23andme started out by being a leader in the direct-to-consumer (DTC) genomic testing business. Time Magazine named it the 2008 Invention of the Year![1] It was the first place I tested my own autosomal DNA and that of many family members back in 2011-2012. Originally it had the best cousin matching tools, best ethnicity estimates, and had a well designed interface to examine the health implications in your own genome. Now I recommend to most that they start with Ancestry DNA and then upload that data to several other sites, including Promethease for the medical analysis, although 23andme still tests a wider range of health related genes.
23andme has been in the news this week because its entire board, except its founder, Anne Wojcicki, resigned over her plan to take it private again. It went public in 2021 but has yet to turn a profit and the WSJ reports that it will run out of cash next year [ref WSJ]. However there is at least one company interested in buying it according to a post on the DNA-Newbie list.
How should those of us who have tests there react to this news? Personally I am not worried, mainly because I hardly ever use the site anymore. I have long since downloaded my data and have contacted most of my closer matches. Roberta Estes has done a thorough blog post (click here) explaining how to save your data from 23andme.
The reason I rarely use 23andme is because it no longer allows you to compare your DNA to a relative in a chromosome browser; the feature I liked the best. I now do that at GEDmatch, Family Tree DNA, and MyHeritage.
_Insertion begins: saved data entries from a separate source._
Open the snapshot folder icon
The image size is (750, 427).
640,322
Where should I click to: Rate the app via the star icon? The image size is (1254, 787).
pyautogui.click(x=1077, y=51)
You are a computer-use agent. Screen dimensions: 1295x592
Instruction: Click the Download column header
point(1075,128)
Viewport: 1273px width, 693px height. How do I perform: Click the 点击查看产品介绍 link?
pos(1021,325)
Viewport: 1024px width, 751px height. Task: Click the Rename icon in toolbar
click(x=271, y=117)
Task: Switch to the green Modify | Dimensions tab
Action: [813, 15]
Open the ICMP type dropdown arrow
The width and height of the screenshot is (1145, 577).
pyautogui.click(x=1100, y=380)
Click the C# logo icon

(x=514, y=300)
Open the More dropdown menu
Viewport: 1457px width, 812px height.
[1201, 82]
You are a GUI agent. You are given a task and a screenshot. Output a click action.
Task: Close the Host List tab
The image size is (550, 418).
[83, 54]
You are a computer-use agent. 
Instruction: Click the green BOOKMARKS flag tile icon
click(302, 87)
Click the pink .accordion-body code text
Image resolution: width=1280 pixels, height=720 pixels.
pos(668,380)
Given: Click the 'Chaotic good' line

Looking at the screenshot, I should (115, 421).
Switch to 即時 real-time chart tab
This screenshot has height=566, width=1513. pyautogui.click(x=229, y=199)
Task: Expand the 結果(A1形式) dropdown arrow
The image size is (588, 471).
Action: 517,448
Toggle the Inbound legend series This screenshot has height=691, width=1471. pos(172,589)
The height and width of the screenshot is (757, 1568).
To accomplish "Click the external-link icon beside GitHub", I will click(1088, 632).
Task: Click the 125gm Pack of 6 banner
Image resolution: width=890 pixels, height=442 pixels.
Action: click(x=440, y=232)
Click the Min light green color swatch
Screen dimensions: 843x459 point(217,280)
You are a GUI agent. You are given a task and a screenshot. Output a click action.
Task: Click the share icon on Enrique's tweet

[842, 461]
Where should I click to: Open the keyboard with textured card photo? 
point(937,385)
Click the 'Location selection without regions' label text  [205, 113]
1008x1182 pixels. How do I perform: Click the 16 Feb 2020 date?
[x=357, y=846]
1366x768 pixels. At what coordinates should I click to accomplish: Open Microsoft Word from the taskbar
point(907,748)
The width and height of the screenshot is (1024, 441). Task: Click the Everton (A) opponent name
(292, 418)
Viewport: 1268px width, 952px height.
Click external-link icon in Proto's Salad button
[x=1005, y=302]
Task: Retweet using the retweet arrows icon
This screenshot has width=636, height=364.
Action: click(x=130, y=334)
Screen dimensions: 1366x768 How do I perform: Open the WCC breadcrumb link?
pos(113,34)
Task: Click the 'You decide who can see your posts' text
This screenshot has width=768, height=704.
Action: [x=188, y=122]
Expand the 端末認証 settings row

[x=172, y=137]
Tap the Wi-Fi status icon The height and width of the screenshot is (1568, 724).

That tool was removed because of a data breach over a year ago where a hacker got lists of Jewish and Chinese testers and posted them for sale on the dark web. The break-in took advantage of users who had the same email and password on multiple sites, some of which had been exposed elsewhere.
Perhaps it is the resulting class action suit that caused part of 23andme’s financial woes. Click here for an article about how that is being settled with users.
My understanding was that the inspiration for the founding of 23andme was that Genia Brin, the mother of the then husband of founder Anne Wojcicki, was diagnosed with Parkinson’s in 1998 [ref michaelfox org]. The focus of 23andme has always been on discovering the genetic basis of various medical issues, not genealogy. However they have been quite supportive of adoptees (click here), since it is helpful to know what issues may lie in your DNA when you have no known family health history.
One way to look at the genetic basis of various diseases is to crowd-source lots of genomes.